To reduce contention for mw1017, I propose that we do the following:
- Keep testwiki, but don't special-case it in Varnish
(in other words, have testwiki requests go to the standard app server pool)
Reserve mw1017 exclusively for X-Wikimedia-Debug requests
Add a service alias (appservers-debug.svc.eqiad.wmnet) for mw1017 and
update the varnish backend config to use that, rather than hard-code mw1017 in VCL.
Thoughts?
Engineering mailing list Engineering@lists.wikimedia.org javascript:_e(%7B%7D,'cvml','Engineering@lists.wikimedia.org'); https://lists.wikimedia.org/mailman/listinfo/engineering
-- Alex Monk VisualEditor/Editing team https://wikimediafoundation.org/wiki/User:Krenair_(WMF)
On Tue, Jan 26, 2016 at 11:58 PM, Mukunda Modell mmodell@wikimedia.org wrote:
I think it would be very useful to have a way to, in addition to cache-busting, also force the request to be served from the pre-production branch rather that the current production branch. This way changes on the prod+1 branch can be conveniently tested on any wiki (not just testwiki) while disregarding the version specified in wikiversions.
Well, there is a way: you can edit /srv/mediawiki/wikiversions.php on mw1017 to change the mapping of wikis to branches, and set the X-Wikimedia-Debug header to ensure your request gets handled by mw1017. Making this more convenient would be very risky, because it would mean that two different versions of the code are transacting with data on shared storage backends, each with the presumption of being the only game in town. And this state could be triggered by anyone, with no !logging or coordination.
On Wed, Jan 27, 2016 at 2:17 AM, Ori Livneh ori@wikimedia.org wrote:
Well, there is a way: you can edit /srv/mediawiki/wikiversions.php on mw1017 to change the mapping of wikis to branches, and set the X-Wikimedia-Debug header to ensure your request gets handled by mw1017. Making this more convenient would be very risky, because it would mean that two different versions of the code are transacting with data on shared storage backends, each with the presumption of being the only game in town. And this state could be triggered by anyone, with no !logging or coordination.
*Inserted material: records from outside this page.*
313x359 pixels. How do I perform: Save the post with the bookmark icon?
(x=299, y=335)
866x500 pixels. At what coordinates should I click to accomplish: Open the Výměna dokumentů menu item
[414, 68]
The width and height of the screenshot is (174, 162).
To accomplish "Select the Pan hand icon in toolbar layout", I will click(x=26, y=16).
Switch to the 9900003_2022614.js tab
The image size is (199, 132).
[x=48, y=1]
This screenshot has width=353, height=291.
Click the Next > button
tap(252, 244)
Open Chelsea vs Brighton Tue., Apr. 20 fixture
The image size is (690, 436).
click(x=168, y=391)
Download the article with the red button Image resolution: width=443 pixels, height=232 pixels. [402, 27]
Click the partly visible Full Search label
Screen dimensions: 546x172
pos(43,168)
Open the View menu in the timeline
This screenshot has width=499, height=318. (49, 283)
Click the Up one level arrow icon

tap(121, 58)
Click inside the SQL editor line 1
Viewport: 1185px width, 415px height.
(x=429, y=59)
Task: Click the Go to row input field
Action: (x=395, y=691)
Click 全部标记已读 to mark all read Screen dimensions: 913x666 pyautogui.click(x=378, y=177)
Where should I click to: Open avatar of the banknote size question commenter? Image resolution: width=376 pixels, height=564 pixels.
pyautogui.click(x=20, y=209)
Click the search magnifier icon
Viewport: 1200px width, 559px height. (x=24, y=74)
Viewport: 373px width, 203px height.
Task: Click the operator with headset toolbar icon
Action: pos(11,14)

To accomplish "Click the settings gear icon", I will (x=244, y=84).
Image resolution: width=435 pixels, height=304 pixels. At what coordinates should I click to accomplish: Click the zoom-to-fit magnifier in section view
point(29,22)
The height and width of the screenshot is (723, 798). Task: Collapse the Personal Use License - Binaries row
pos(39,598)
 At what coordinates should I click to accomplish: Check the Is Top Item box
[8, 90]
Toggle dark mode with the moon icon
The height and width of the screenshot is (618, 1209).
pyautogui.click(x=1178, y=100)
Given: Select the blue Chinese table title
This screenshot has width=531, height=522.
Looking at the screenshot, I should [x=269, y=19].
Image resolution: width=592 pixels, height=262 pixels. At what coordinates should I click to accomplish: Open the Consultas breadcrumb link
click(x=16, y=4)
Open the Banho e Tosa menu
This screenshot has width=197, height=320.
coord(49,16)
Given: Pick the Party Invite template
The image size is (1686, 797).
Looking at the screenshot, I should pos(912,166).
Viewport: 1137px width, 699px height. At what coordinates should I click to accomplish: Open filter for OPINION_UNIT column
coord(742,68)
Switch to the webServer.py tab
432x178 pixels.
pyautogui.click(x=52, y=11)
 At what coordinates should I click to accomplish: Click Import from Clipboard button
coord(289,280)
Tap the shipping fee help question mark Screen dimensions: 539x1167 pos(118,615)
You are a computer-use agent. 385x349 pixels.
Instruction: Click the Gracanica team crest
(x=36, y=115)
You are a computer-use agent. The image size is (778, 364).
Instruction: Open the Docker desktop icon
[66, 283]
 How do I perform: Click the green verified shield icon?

We really shouldn't be making the assumption that only a single version is running at any given time. We are moving towards gradual / canary deployments, with a portion of traffic hitting a new branch while the remainder hits the old branch. It's currently safe to assume that any version is the only game in town and it's only going to get worse.
Anyone who is currently operating on that kind of assumption is being reckless. Any time new code is changing assumptions about the structure of shared storage, it needs to be rigorously reviewed and carefully protected from premature release. Deployments aren't at all atomic now, as far as I know they never have been.
As a release engineer I see it as a failure on the part of my team if we allow code to go out without proper gating of potentially destructive or disruptive storage format changes.